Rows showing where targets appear
§

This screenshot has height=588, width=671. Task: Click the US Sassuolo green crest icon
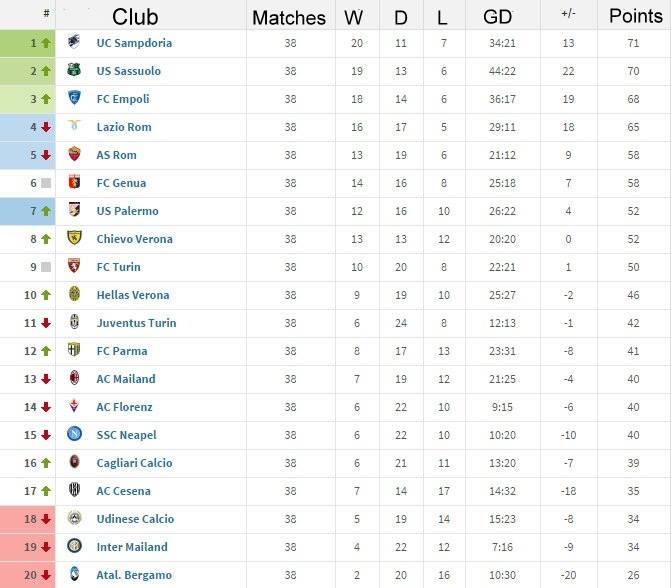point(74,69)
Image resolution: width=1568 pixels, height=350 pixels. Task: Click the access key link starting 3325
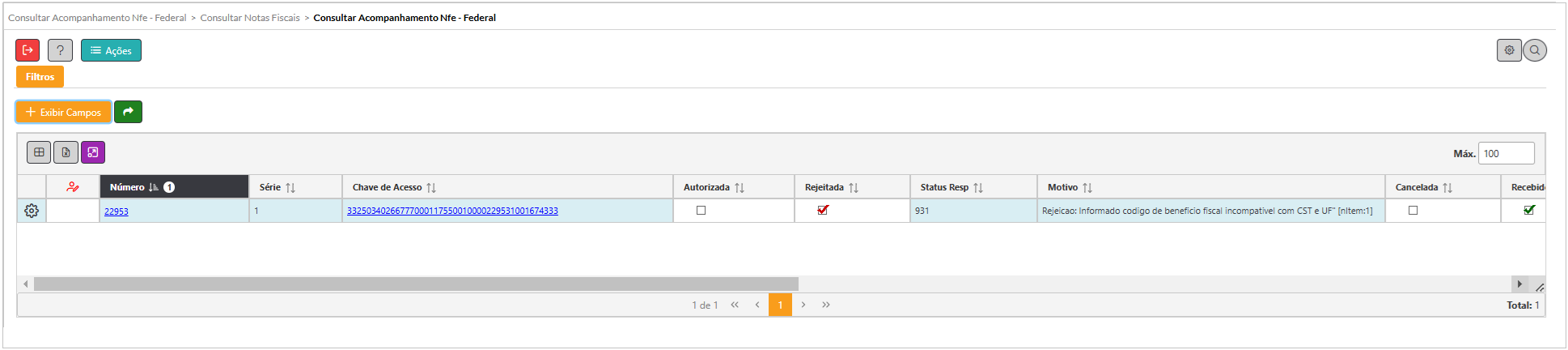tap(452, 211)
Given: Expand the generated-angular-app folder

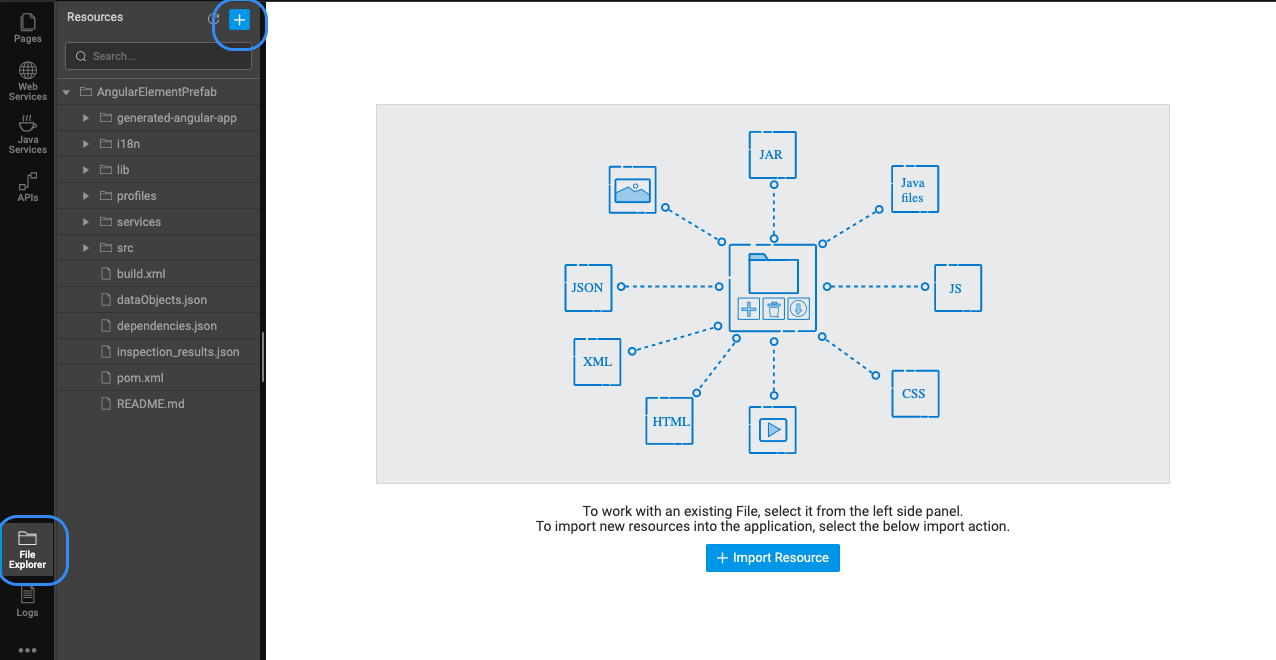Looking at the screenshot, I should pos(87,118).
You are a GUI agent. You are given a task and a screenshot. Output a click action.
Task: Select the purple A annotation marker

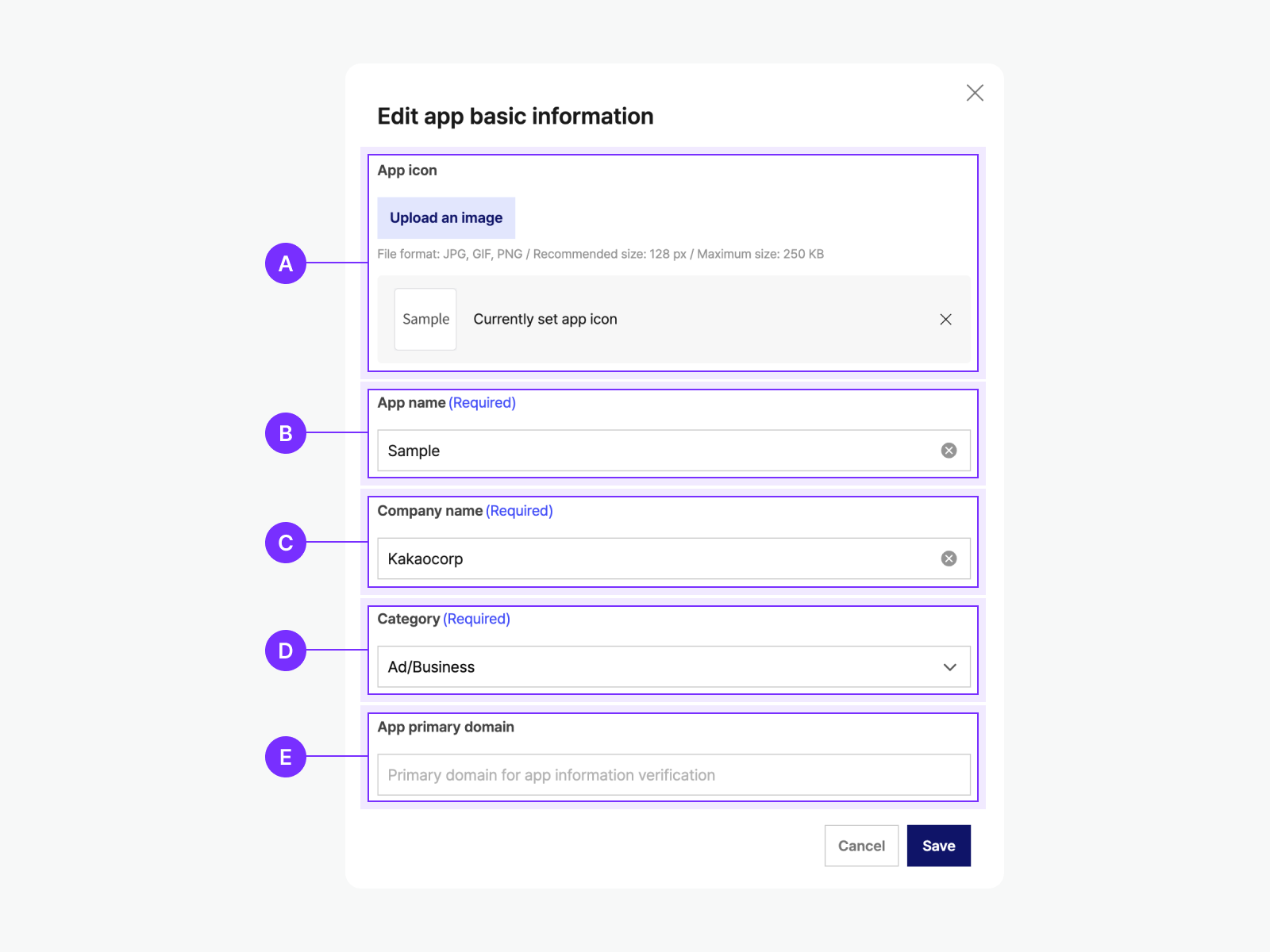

§

* **Exercise details**:
Count the lines in the data above that contain the string "height", and give only the number.

* **Output below**:
2